=== WHAT YOU SHOULD DO ===
Everything from the line containing "650x365 pixels. How" through the final line below must be output exactly, both ends included, with nothing else and no pictures.

=== MATERIAL TO PROCESS ===
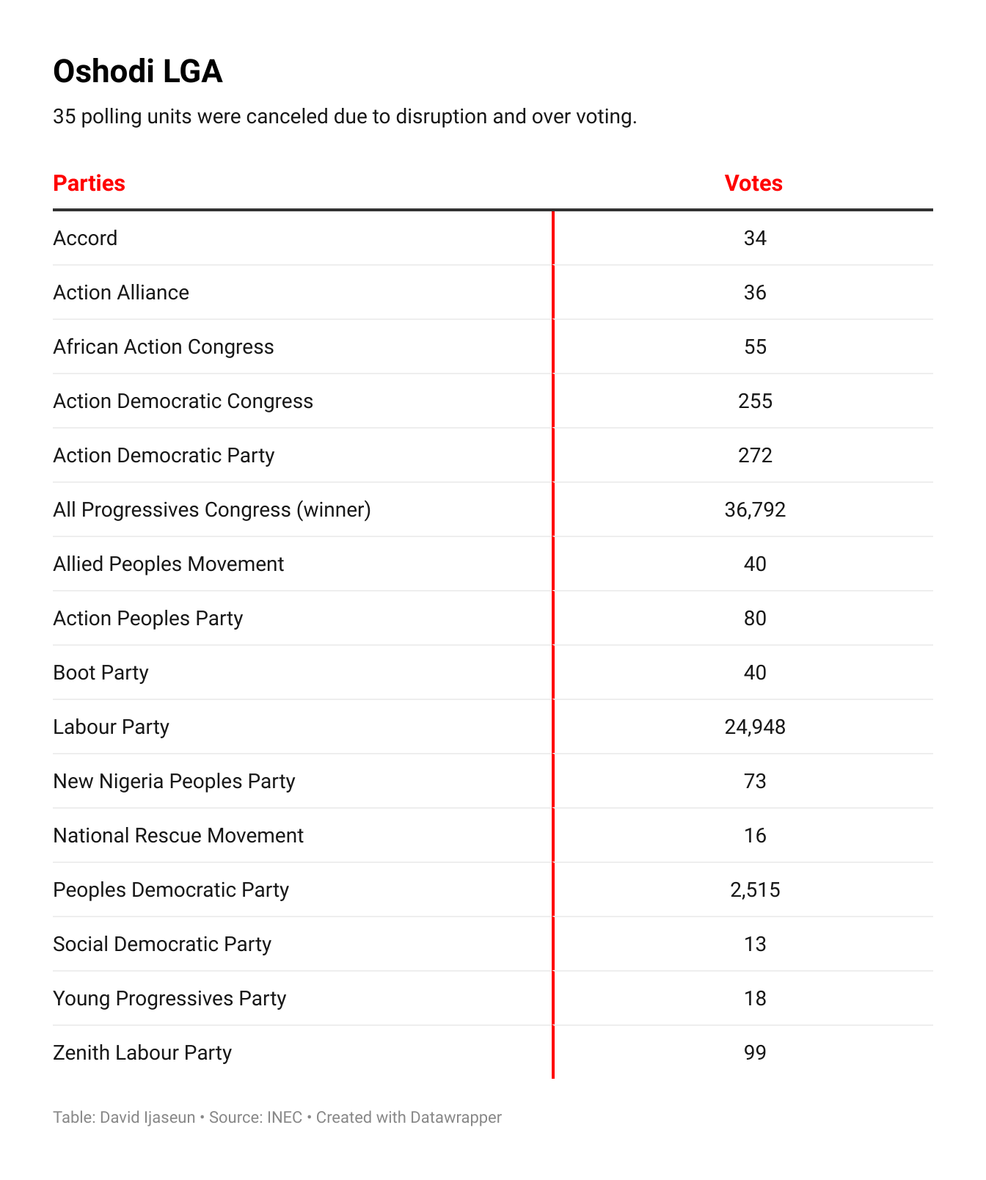
Task: Click the All Progressives Congress (winner) label
Action: 212,509
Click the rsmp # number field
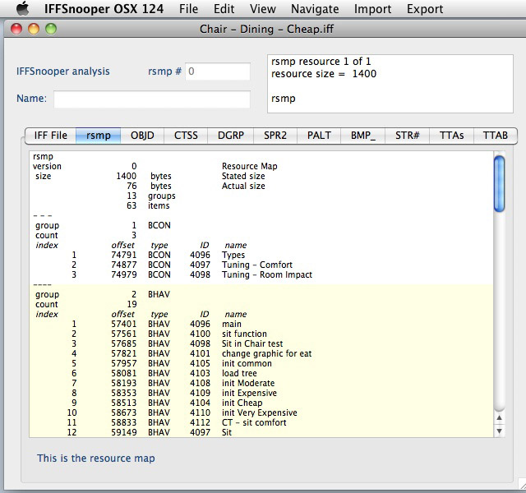The height and width of the screenshot is (493, 526). pos(217,71)
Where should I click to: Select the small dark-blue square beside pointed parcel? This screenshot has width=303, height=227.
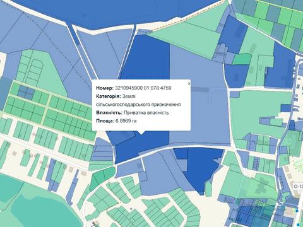181,153
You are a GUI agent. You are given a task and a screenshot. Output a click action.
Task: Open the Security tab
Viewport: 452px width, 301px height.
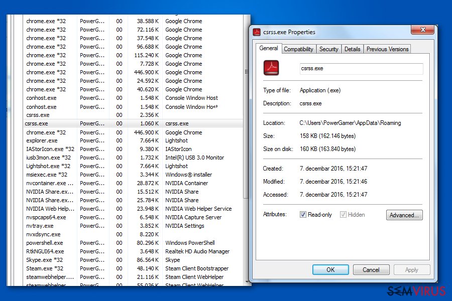(x=329, y=49)
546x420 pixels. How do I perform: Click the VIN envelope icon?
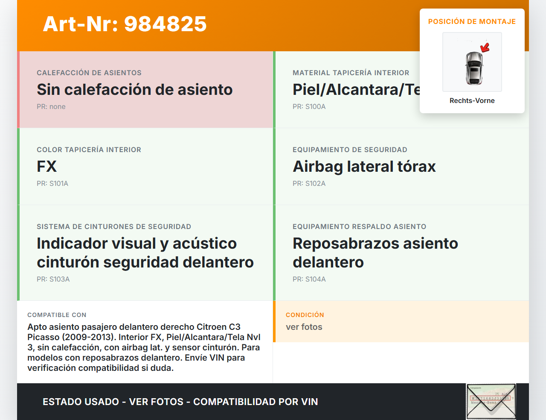tap(491, 401)
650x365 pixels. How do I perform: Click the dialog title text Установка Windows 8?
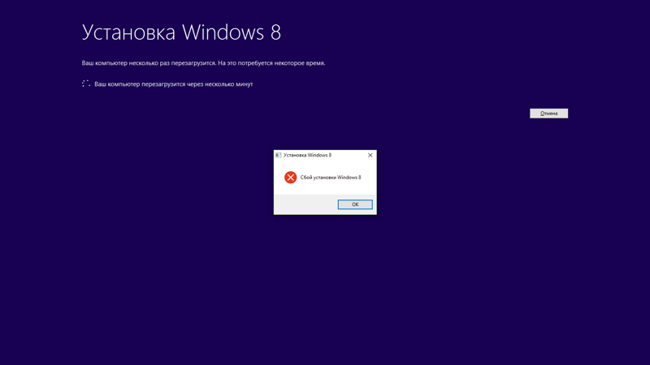[307, 155]
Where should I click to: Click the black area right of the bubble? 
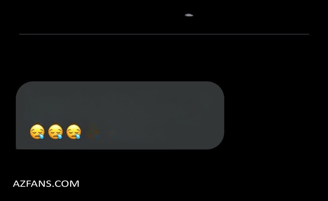click(275, 115)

=== RESPONSE TO THIS TASK ===
650x365 pixels. How do I perform: Click the dialog title text Установка Windows 8?
[307, 155]
Where should I click to: Click the black area right of the bubble? 
click(275, 115)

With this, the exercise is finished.